Problem statement:
Report, as a bare number, how many lines in the data contain "avatar".

═════ Source material

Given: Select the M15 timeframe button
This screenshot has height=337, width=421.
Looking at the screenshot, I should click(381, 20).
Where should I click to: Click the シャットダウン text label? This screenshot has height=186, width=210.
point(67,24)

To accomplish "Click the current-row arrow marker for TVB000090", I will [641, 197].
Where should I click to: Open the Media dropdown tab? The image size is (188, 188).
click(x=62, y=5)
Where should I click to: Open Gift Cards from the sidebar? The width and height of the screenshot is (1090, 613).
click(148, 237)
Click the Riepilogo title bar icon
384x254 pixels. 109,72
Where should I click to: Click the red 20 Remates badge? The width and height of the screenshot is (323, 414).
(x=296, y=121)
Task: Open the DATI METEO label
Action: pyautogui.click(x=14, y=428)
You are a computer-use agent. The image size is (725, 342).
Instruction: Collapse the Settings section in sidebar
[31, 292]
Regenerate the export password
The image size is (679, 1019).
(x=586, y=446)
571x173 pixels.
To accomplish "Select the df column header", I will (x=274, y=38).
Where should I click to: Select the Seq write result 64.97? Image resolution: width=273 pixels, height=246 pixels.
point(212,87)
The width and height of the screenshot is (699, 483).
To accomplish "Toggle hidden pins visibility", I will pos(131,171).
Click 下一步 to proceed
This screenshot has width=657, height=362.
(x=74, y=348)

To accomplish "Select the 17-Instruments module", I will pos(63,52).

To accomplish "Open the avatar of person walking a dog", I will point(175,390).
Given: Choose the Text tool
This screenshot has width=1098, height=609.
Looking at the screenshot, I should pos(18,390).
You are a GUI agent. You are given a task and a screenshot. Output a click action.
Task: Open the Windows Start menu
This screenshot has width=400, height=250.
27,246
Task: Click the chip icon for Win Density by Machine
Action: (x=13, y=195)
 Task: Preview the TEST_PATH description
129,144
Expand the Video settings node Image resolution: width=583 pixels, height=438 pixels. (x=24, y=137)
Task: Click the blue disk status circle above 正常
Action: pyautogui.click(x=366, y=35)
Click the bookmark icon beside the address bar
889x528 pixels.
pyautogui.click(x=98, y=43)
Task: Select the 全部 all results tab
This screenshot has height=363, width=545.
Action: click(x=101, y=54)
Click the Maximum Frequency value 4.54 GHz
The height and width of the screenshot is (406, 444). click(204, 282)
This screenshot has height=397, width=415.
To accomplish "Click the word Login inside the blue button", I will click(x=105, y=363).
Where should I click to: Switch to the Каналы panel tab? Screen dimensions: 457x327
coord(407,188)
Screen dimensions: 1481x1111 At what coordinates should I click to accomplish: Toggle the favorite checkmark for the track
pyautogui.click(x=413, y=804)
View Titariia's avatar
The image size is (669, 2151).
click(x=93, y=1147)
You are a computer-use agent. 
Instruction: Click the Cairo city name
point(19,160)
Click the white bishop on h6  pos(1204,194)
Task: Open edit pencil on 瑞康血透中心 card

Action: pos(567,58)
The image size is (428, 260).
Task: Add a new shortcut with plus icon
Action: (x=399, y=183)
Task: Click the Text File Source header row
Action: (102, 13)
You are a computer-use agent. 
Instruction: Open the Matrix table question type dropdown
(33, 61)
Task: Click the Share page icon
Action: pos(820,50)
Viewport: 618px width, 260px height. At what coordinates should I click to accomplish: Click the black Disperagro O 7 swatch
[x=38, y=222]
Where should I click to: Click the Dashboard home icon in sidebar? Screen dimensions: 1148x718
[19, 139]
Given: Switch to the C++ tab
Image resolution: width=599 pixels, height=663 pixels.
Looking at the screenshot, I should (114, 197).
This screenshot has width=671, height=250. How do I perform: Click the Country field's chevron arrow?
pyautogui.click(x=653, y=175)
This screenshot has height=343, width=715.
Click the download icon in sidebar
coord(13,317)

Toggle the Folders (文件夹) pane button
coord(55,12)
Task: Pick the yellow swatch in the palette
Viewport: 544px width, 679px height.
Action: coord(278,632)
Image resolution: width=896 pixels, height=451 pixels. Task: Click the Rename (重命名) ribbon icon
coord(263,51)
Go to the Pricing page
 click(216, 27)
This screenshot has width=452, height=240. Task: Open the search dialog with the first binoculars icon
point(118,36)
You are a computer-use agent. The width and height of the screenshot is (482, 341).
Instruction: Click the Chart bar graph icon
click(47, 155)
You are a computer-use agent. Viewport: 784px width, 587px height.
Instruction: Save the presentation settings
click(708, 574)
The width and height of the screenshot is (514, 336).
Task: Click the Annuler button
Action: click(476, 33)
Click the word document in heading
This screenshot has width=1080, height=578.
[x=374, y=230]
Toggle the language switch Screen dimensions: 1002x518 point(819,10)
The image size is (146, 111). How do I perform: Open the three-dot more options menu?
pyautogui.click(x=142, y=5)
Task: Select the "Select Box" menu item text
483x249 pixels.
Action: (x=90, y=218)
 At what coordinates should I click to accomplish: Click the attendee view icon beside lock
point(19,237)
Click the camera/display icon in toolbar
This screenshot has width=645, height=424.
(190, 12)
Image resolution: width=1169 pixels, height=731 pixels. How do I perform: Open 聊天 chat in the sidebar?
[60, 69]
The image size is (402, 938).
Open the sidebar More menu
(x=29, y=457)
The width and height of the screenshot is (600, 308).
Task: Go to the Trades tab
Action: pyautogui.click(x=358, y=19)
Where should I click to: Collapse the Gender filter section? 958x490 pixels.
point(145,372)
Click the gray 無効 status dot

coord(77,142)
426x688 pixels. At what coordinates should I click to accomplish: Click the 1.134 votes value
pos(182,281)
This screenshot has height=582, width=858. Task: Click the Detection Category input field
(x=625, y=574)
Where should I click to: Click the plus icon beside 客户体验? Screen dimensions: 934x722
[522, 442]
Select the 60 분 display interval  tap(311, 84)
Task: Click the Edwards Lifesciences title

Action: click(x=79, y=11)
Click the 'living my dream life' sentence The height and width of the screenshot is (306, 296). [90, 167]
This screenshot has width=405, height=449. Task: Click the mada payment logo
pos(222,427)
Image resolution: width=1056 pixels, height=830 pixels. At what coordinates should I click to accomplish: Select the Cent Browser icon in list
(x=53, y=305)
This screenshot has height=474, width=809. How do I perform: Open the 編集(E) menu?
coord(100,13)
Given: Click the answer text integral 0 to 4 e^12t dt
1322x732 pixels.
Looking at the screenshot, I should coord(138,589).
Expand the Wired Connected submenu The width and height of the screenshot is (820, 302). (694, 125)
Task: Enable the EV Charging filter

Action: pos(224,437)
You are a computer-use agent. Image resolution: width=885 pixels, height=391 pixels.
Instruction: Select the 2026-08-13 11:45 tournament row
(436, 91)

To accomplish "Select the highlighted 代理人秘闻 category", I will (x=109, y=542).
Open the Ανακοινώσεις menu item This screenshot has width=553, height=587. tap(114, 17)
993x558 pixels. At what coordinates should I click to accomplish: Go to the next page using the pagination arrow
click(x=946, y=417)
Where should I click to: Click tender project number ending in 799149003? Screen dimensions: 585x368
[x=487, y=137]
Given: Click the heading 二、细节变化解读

══════════

Reply to the task:
2